In any of the drilling and production systems 10 as described above, whether for drilling fluids or production fluids, the wellbore fluids, such as drilling mud, hydrocarbons, steam and the like, along with solid matter such as cuttings and other debris, returning to surface 16 from wellbore 12 may be directed by a flow line 118 through a quadrupole fluid separation system 130, and thereafter into storage tanks 52 and/or additional processing systems 120, such as shakers, centrifuges and the like. Alternatively, in other embodiments, quadrupole fluid separation system 130 may be deployed downstream of additional processing systems 120 and/or storage tanks 52 for further processing after such fluids are processed by systems 120 or collected in storage tanks 52. As will be described in more detail below, in one or more embodiments, quadrupole fluid separation system 130 includes four spaced apart magnets positioned symmetrically around flow line 118 in order to establish a quadrupole magnetic field to guide lower density fluids into a central flow line and higher density fluids into a second flow line.

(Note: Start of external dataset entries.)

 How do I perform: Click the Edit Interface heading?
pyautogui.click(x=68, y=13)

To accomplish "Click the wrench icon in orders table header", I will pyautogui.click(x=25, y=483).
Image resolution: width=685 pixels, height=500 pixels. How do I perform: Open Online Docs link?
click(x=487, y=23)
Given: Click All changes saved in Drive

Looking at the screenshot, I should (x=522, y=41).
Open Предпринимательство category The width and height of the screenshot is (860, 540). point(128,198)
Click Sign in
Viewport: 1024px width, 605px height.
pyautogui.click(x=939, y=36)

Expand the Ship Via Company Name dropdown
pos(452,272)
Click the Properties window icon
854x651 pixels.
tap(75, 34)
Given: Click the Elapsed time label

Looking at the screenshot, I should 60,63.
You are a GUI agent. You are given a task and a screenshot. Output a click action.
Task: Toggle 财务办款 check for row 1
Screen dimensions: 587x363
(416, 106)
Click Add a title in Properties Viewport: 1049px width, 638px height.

In one or more embodiments, quadrupole fluid separation system 130 is deployed to be in fluid communication with wellbore 12, and generally includes a first conduit 132, a second conduit 134, at least a portion of which is axially aligned within the first conduit 132., and a multipole magnet system 136 positioned around the first conduit 132. In one or more embodiments, first conduit 132 is in fluid communication with return flow line 118. While quadrupole fluid separation system 130 is illustrated as deployed along return flow line 118, quadrupole fluid separation system 130 may be deployed anywhere along a fluid flow path of drilling and production system 10, and more specifically anywhere along pipe system 58. For example, quadrupole fluid separation system 130 may be positioned downstream of storage tanks 52 or may be positioned along other flow lines, or downstream of processing systems 120 or may be positioned to treat working fluid 54 prior to injection into wellbore 12.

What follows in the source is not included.